Meeting Abstract

103.3  Sunday, Jan. 6  Gut Instinct: Digestive Capacity and the Evolution of Extreme Carnivory in Marine Mammals WILLIAMS, T.M.*; LINDBERG, D.R.; Univ. of California, Santa Cruz; Univ. of California, Berkeley williams@biology.ucsc.edu

Reinvasion of the oceans by mammalian predators 30-50 MYA required fundamental changes in physiological processes and organs originally intended for terrestrial living. Such changes appear so formidable that land-to-sea transitions by mammals seem nearly impossible.
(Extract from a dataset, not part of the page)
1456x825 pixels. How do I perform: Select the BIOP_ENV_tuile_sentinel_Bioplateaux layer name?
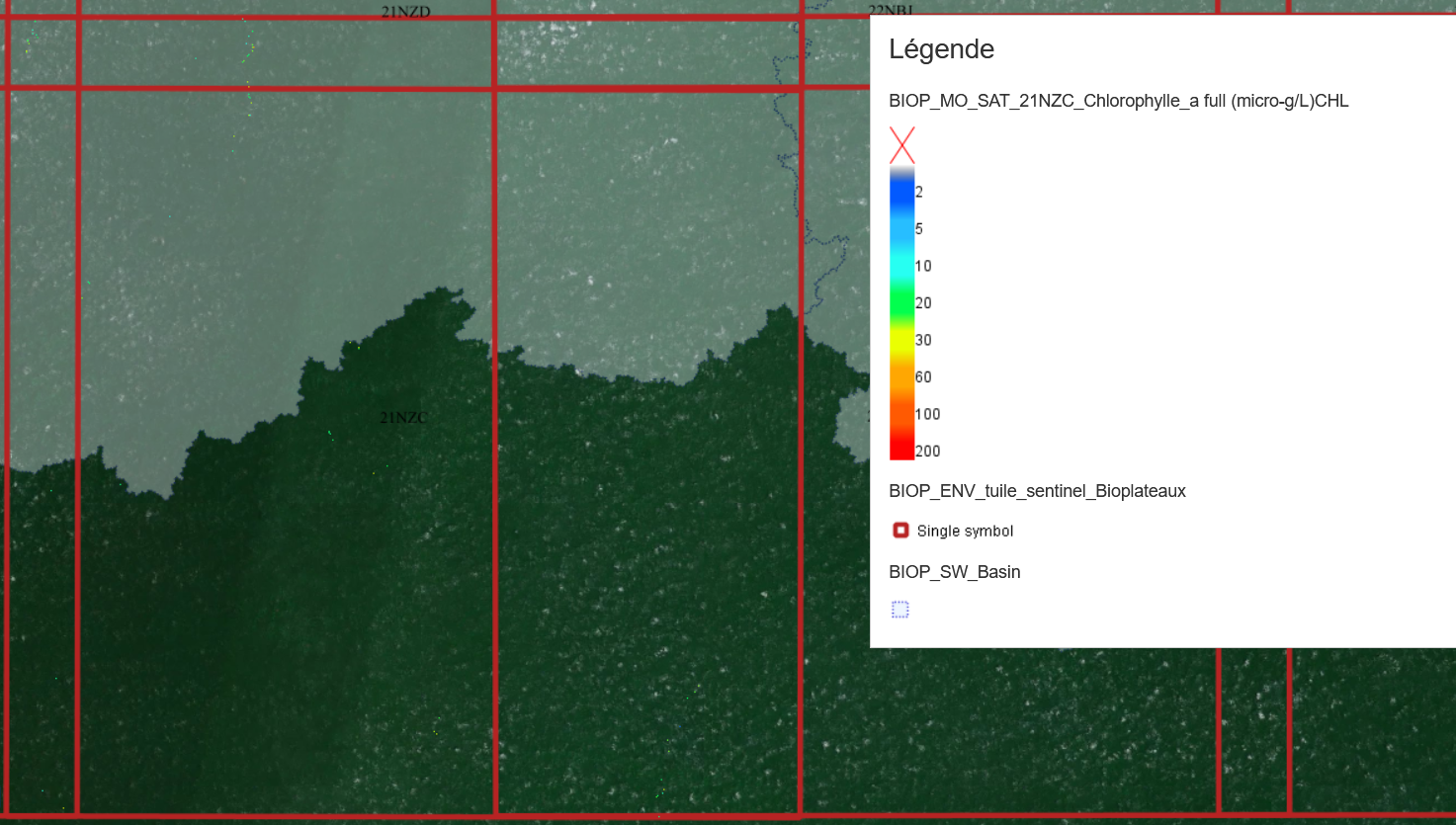1037,491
To determine how ancestral mammals might have overcome these evolutionary barriers, we examined energy demand (field and resting metabolic rates) and assimilation capacity (small intestine length) along the evolutionary paths leading to land-sea transitions in carnivorous mammals. Based on daily energetic costs of 49 extant mammalian species, we find that marine living exacts a high energetic toll on carnivores. Field metabolic rate of marine mammals averaged 1.8 times that of similarly-sized terrestrial mammals and is attributed to elevated resting rates required for counterbalancing the high thermal conductivity and heat capacity of water. A pivotal characteristic for land-to-sea transitions was exceptionally long digestive tracts that resolved conflicting physiological demands for digestion, thermoregulation and diving. Intestine length to body length ratio averaged 2.6 + 0.4 S.E. (n = 10 species) for terrestrial carnivores, 4.6 + 0.6 S.E (n = 16) for omnivores and herbivores, and 13.2 + 1.3 S.E. (n = 25) for marine carnivores. This trait explains the intriguing phylogenetic link between carnivorous marine mammals and terrestrial omnivores and herbivores, and how marine mammals evolved into comparatively voracious predators. This study also demonstrates that what was once an evolutionary springboard for mammalian radiations into colder, highly productive waters may now prove disadvantageous as their appetites exceed currently available oceanic resources.